Salman Rushdie. https://www.youtube.com/watch?v=ye34RRpVJmg

Pendant ces trente ans, il y a d’ailleurs eu beaucoup d’assassinats destinés à terrifier le monde intellectuel, les traducteurs de Salman Rushdie, les caricaturistes de Charlie Hebdo, des professeurs comme Samuel Paty…, des personnes souvent choisies parce qu’elles usaient de la liberté d’expression garantie par nos constitutions.

Chaque fois, il s’est trouvé de bons esprits pour expliquer qu’un tel degré de violence s’expliquait par une folie paranoïaque, que les tueurs étaient des déséquilibrés en perdition, plutôt que des meurtriers calculateurs.

Opposer folie et raison n’a pas de sens. Le fanatisme religieux est inséparable du politique dans un contexte mondialisé qui voit des Etats comme l’Iran ou l’Afghanistan en conflit avec l’Amérique et ses alliés. Les rapports entre ces pays et l’Otan sont marqués par des sanctions économiques et par des guerres  ̶  qui, pour avoir eu lieu à l’extérieur de nos pays ont bien eu lieu.

La violence impitoyable des assassins ne saurait pourtant être excusée par ces agressions qui ne suffisent pas à expliquer qu’on décapite un professeur, qu’on massacre les spectateurs d’un concert, ou qu’on poignarde un écrivain 30 ans après la parution d’un roman que l’auteur de l’attentat n’a sans doute jamais lu. Il se peut que la santé mentale des exécutants soit fragile, mais ce ne sont pas eux qui ont inventé les motifs et les moyens de leur passage à l’acte. Ce sont d’abord des idées qui veulent faire taire Salman Rushdie et derrière les idées les pouvoirs étatiques ou religieux qui soutiennent l’assaillant. La première réaction du porte-parole du ministère des Affaires étrangères de Téhéran est une approbation et une menace « En insultant les choses sacrées de l’islam et en franchissant les lignes rouges de plus d’un milliard et demi de musulmans et de tous les adeptes des religions divines, Salman Rushdie s’est exposé à la colère et à la rage des gens ».

On peut aussi s’interroger sur le drôle de climat qui règne en Occident. L’idéologie de la petite minorité extrémiste se nourrit de l’humiliation d’une stagnation économique et culturelle qui dure encore dans des régions entières du Proche et du Moyen Orient. Cette situation a conduit des populations à s’exiler alors même que leurs pays avaient retrouvé leur indépendance. Paradoxe de ces situations postcoloniales voulues par ceux qui s’en disent victimes !
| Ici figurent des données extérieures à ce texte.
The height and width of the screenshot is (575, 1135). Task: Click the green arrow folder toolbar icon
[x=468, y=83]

De Polyeucte l’exalté à Brassens le sceptique

La culture européenne a elle-même longtemps cultivé l’admiration pour ceux qui risquaient leur vie dans des causes religieuses ou politiques. Quand j’étais au lycée, on étudiait encore Polyeucte de Corneille.
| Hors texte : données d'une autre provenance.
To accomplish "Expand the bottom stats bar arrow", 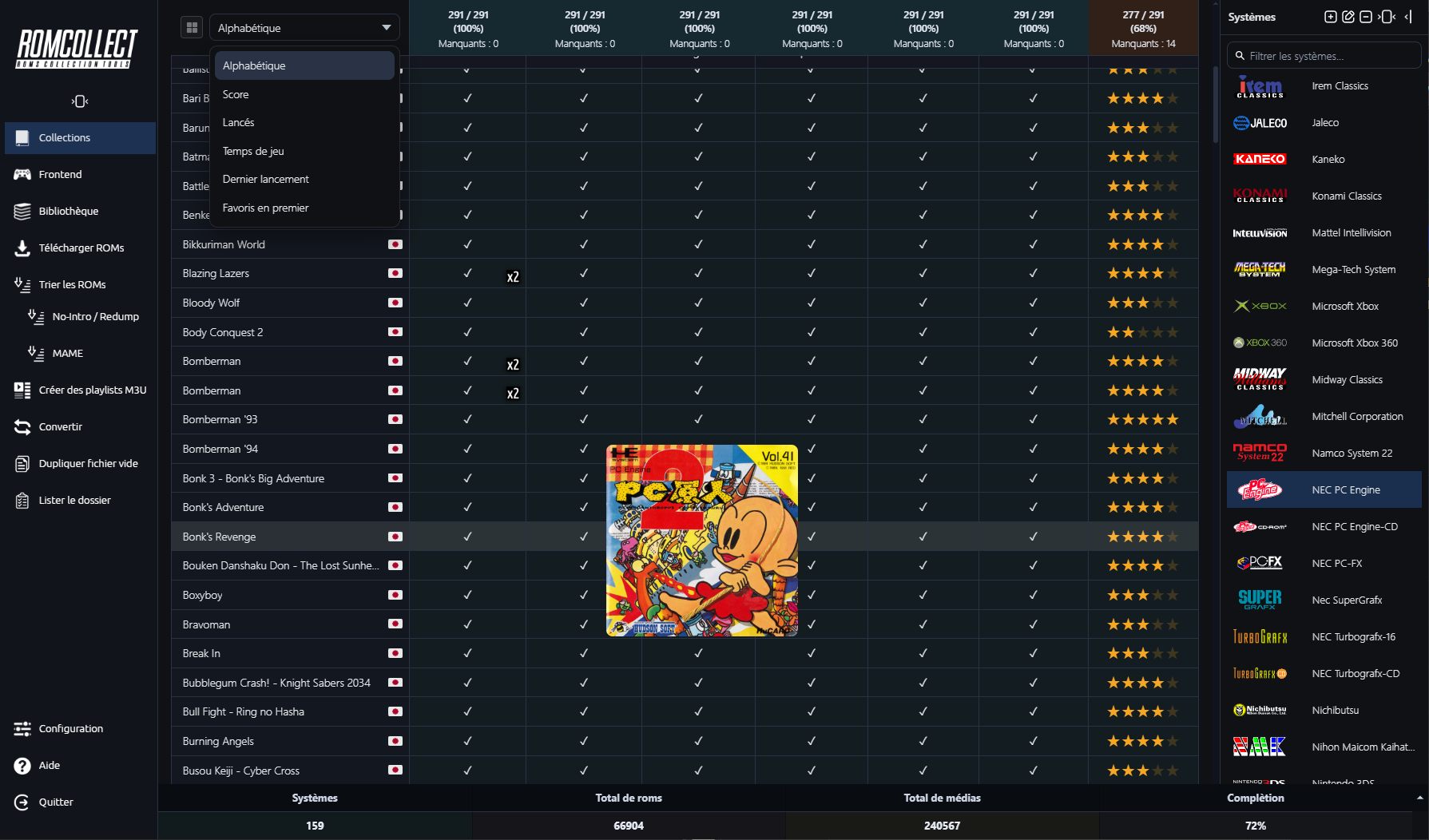I will 1419,798.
Polyeucte, prince arménien, est marié à Pauline, la fille du gouverneur romain, qu’il aime profondément. Tout juste baptisé et éclairé par une révélation soudaine, il décide de « braver l’idolâtrie » et de briser les statues d’un temple romain. Cette action aura des conséquences tragiques jusque sur son entourage puisque sa femme et son beau-père se convertissent et risquent à leur tour d’être mis à mort. On nous invitait en classe à choisir entre le prosélytisme véhément de l’exalté qui recherche une mort en martyr et la tolérance généreuse de son rival, Sévère, qui approuve « que chacun ait ses dieux, (et) qu’il les serve à sa mode ». Des lycéennes qui rêvaient d’héroïsme choisissaient  parfois le radicalisme de Polyeucte.

Le Polyeucte de Donizetti dans Les Martyrs

Certes, alors que l’islamiste sacrifie la vie des autres, Polyeucte n’était coupable d’aucun crime de sang, mais ses discours enflammés invitaient le peuple à la révolte, menaçant l’ordre public et la possibilité d’entretenir des rapports paisibles avec ses semblables.
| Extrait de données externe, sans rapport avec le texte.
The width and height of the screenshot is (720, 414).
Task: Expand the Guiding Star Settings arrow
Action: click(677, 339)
En fait, peu importait la cause. Ce qui séduisait les lycéennes enthousiastes c’était l’engagement de qui sacrifiait sa vie à une histoire plus grande que la sienne. Nous étions encore proches de la deuxième guerre mondiale : les attentats des résistants, dénoncés pendant l’occupation comme « terroristes », étaient admirés comme des manifestations de courage qui avaient redonné de l’espoir au pays. Sainteté et héroïsme se confondaient. Polyeucte pouvait incarner cet élan qui fait tout risquer pour une croyance.

J’ai l’impression qu’on n’ose plus, dans les lycées, lire cette pièce ambiguë et Polyeucte serait considéré en 2022 comme un fanatique briseur de statues (peu différent des talibans qui ont détruit les Bouddhas de Bâmiyân).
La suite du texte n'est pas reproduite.